▸ TASK TO COMPLETE
Reproduce every line of the following data word for word.

### RECORDS TO PROCESS ###

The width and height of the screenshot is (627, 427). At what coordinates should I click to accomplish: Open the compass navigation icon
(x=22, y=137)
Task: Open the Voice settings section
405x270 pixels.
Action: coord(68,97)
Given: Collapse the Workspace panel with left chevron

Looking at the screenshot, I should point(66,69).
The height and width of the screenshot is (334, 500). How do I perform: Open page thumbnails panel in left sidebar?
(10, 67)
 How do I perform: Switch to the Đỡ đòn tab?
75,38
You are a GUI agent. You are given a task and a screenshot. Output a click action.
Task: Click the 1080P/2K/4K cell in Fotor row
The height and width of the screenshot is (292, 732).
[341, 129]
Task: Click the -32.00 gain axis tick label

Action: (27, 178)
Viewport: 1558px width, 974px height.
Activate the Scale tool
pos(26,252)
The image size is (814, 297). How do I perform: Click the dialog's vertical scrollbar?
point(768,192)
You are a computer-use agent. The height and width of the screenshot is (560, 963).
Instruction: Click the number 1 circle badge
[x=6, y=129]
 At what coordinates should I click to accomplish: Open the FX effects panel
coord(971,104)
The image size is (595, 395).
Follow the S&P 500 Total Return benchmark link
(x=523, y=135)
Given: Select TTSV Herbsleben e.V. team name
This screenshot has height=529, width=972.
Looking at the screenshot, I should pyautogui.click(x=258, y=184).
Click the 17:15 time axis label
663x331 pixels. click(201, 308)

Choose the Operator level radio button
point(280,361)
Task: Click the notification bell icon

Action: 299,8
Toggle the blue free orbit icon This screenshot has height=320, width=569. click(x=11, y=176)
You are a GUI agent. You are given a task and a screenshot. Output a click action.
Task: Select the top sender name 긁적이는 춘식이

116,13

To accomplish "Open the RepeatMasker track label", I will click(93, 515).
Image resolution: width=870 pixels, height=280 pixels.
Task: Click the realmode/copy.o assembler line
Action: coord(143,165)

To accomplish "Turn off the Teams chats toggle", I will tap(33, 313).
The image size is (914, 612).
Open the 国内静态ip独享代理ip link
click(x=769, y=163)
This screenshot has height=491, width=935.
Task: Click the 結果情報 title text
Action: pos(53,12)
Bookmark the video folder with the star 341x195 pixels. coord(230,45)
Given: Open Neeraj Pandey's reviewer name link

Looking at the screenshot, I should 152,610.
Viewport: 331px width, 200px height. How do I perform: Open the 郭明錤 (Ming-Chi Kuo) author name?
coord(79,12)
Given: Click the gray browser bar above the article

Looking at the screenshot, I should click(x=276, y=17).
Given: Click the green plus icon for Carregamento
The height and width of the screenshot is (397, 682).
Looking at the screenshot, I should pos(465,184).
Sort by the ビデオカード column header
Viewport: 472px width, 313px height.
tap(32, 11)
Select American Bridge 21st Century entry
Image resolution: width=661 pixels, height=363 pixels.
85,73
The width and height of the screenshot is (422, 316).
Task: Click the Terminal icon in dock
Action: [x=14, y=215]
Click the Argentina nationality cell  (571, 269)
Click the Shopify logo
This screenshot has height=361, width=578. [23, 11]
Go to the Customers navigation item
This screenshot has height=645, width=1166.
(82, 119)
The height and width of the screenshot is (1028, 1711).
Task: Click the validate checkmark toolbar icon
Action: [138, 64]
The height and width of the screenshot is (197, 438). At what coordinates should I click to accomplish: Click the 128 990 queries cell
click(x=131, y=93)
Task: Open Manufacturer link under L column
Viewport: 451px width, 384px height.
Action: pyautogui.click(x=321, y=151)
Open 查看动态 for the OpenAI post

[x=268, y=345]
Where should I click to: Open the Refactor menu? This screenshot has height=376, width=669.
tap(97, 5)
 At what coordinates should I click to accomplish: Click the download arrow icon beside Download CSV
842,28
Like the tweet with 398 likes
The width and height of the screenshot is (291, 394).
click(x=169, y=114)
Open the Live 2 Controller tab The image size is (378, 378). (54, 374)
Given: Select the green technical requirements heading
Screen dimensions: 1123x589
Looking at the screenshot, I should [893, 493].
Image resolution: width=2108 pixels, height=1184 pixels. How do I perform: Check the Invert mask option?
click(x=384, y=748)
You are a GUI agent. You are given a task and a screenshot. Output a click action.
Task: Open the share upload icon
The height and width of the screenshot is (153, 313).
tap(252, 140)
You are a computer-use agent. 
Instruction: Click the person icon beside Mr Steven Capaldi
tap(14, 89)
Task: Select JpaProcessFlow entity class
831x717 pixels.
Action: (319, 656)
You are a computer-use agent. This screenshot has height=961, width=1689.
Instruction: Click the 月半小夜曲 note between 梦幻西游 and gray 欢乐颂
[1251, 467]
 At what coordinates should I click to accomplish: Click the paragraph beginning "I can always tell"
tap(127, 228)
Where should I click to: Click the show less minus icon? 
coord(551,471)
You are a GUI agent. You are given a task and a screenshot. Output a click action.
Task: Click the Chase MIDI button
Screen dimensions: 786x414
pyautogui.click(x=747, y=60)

###

▸ TASK RESULT
The width and height of the screenshot is (627, 427). At what coordinates should I click to accomplish: Open the compass navigation icon
(x=22, y=137)
Task: Open the Voice settings section
405x270 pixels.
Action: coord(68,97)
Given: Collapse the Workspace panel with left chevron

Looking at the screenshot, I should point(66,69).
The height and width of the screenshot is (334, 500). How do I perform: Open page thumbnails panel in left sidebar?
(10, 67)
 How do I perform: Switch to the Đỡ đòn tab?
75,38
You are a GUI agent. You are given a task and a screenshot. Output a click action.
Task: Click the 1080P/2K/4K cell in Fotor row
The height and width of the screenshot is (292, 732).
[341, 129]
Task: Click the -32.00 gain axis tick label

Action: (27, 178)
Viewport: 1558px width, 974px height.
Activate the Scale tool
pos(26,252)
The image size is (814, 297). How do I perform: Click the dialog's vertical scrollbar?
point(768,192)
You are a computer-use agent. The height and width of the screenshot is (560, 963).
Instruction: Click the number 1 circle badge
[x=6, y=129]
 At what coordinates should I click to accomplish: Open the FX effects panel
coord(971,104)
The image size is (595, 395).
Follow the S&P 500 Total Return benchmark link
(x=523, y=135)
Given: Select TTSV Herbsleben e.V. team name
This screenshot has height=529, width=972.
Looking at the screenshot, I should pyautogui.click(x=258, y=184).
Click the 17:15 time axis label
663x331 pixels. click(201, 308)

Choose the Operator level radio button
point(280,361)
Task: Click the notification bell icon

Action: 299,8
Toggle the blue free orbit icon This screenshot has height=320, width=569. click(x=11, y=176)
You are a GUI agent. You are given a task and a screenshot. Output a click action.
Task: Select the top sender name 긁적이는 춘식이

116,13

To accomplish "Open the RepeatMasker track label", I will click(93, 515).
Image resolution: width=870 pixels, height=280 pixels.
Task: Click the realmode/copy.o assembler line
Action: coord(143,165)

To accomplish "Turn off the Teams chats toggle", I will tap(33, 313).
The image size is (914, 612).
Open the 国内静态ip独享代理ip link
click(x=769, y=163)
This screenshot has height=491, width=935.
Task: Click the 結果情報 title text
Action: pos(53,12)
Bookmark the video folder with the star 341x195 pixels. coord(230,45)
Given: Open Neeraj Pandey's reviewer name link

Looking at the screenshot, I should 152,610.
Viewport: 331px width, 200px height. How do I perform: Open the 郭明錤 (Ming-Chi Kuo) author name?
coord(79,12)
Given: Click the gray browser bar above the article

Looking at the screenshot, I should click(x=276, y=17).
Given: Click the green plus icon for Carregamento
The height and width of the screenshot is (397, 682).
Looking at the screenshot, I should pos(465,184).
Sort by the ビデオカード column header
Viewport: 472px width, 313px height.
tap(32, 11)
Select American Bridge 21st Century entry
Image resolution: width=661 pixels, height=363 pixels.
85,73
The width and height of the screenshot is (422, 316).
Task: Click the Terminal icon in dock
Action: [x=14, y=215]
Click the Argentina nationality cell  (571, 269)
Click the Shopify logo
This screenshot has height=361, width=578. [23, 11]
Go to the Customers navigation item
This screenshot has height=645, width=1166.
(82, 119)
The height and width of the screenshot is (1028, 1711).
Task: Click the validate checkmark toolbar icon
Action: [138, 64]
The height and width of the screenshot is (197, 438). At what coordinates should I click to accomplish: Click the 128 990 queries cell
click(x=131, y=93)
Task: Open Manufacturer link under L column
Viewport: 451px width, 384px height.
Action: pyautogui.click(x=321, y=151)
Open 查看动态 for the OpenAI post

[x=268, y=345]
Where should I click to: Open the Refactor menu? This screenshot has height=376, width=669.
tap(97, 5)
 At what coordinates should I click to accomplish: Click the download arrow icon beside Download CSV
842,28
Like the tweet with 398 likes
The width and height of the screenshot is (291, 394).
click(x=169, y=114)
Open the Live 2 Controller tab The image size is (378, 378). (54, 374)
Given: Select the green technical requirements heading
Screen dimensions: 1123x589
Looking at the screenshot, I should [893, 493].
Image resolution: width=2108 pixels, height=1184 pixels. How do I perform: Check the Invert mask option?
click(x=384, y=748)
You are a GUI agent. You are given a task and a screenshot. Output a click action.
Task: Open the share upload icon
The height and width of the screenshot is (153, 313).
tap(252, 140)
You are a computer-use agent. 
Instruction: Click the person icon beside Mr Steven Capaldi
tap(14, 89)
Task: Select JpaProcessFlow entity class
831x717 pixels.
Action: (319, 656)
You are a computer-use agent. This screenshot has height=961, width=1689.
Instruction: Click the 月半小夜曲 note between 梦幻西游 and gray 欢乐颂
[1251, 467]
 At what coordinates should I click to accomplish: Click the paragraph beginning "I can always tell"
tap(127, 228)
Where should I click to: Click the show less minus icon? 
coord(551,471)
You are a GUI agent. You are given a task and a screenshot. Output a click action.
Task: Click the Chase MIDI button
Screen dimensions: 786x414
pyautogui.click(x=747, y=60)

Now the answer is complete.